- _WORK INSTRUCTIONS_
Could you transcribe exactly the lines below, from the line with "Click the Local Toolkit heading" through the line with "The width and", and nothing else, leaving out the pictures?

- _ENTRIES SUPPLIED_
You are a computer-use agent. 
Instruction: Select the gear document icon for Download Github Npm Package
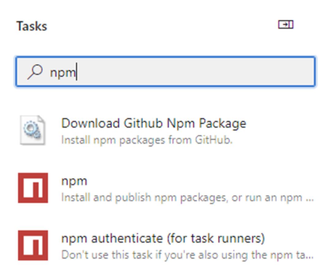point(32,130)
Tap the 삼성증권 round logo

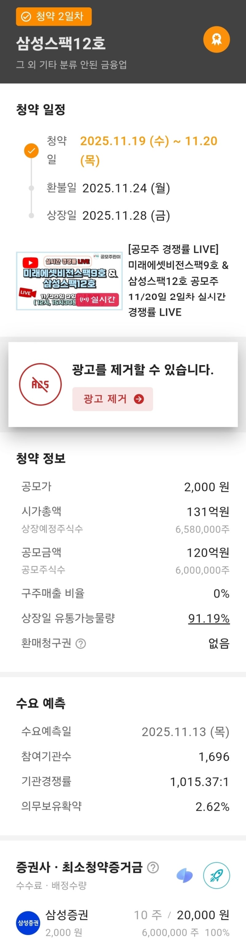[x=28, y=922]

...

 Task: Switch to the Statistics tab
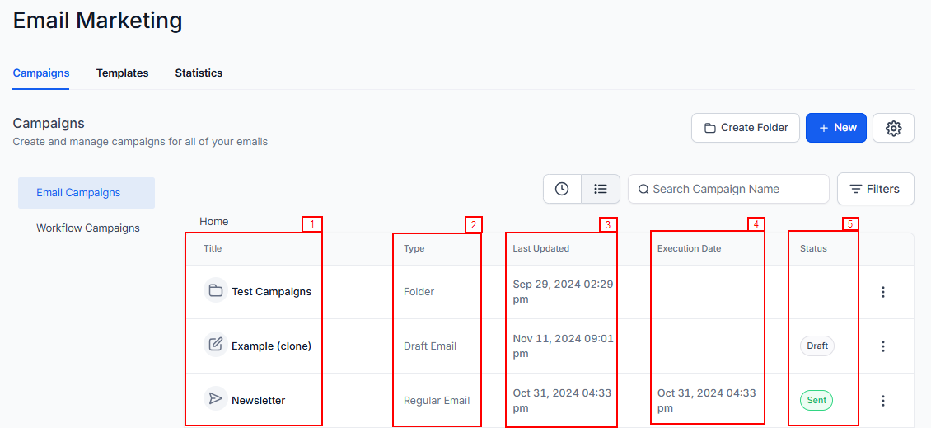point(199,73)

...

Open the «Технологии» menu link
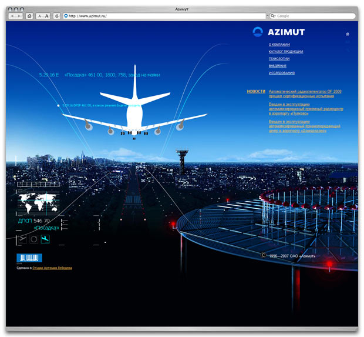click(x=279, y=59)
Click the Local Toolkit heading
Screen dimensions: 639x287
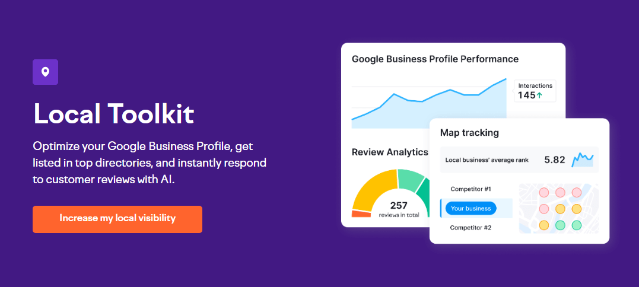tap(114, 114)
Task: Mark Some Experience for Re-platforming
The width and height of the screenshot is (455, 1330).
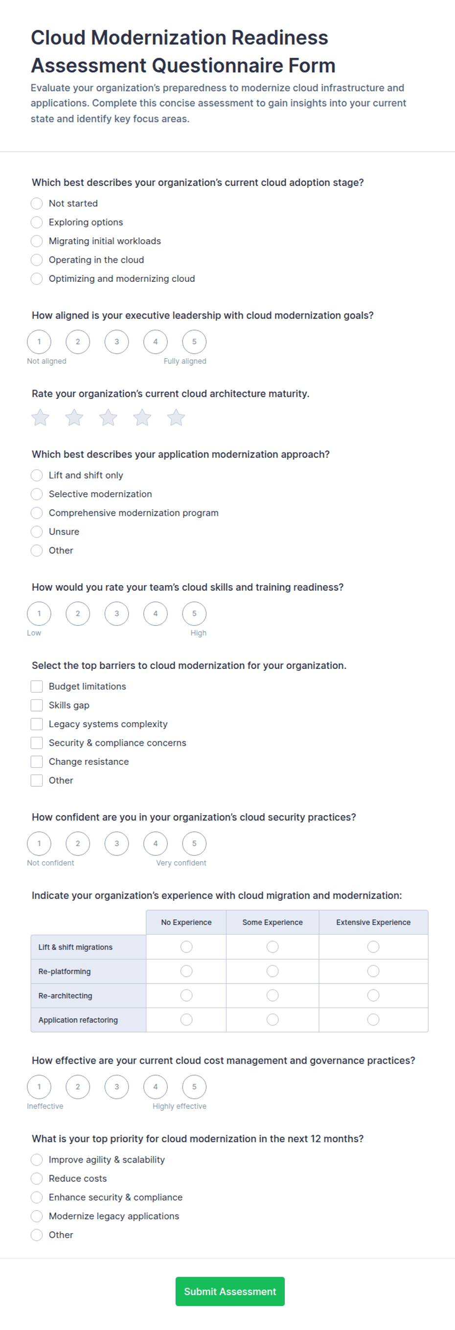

- _YOUR RESPONSE_
Click the Local Toolkit heading
Screen dimensions: 639x287
tap(114, 114)
Task: Mark Some Experience for Re-platforming
The width and height of the screenshot is (455, 1330).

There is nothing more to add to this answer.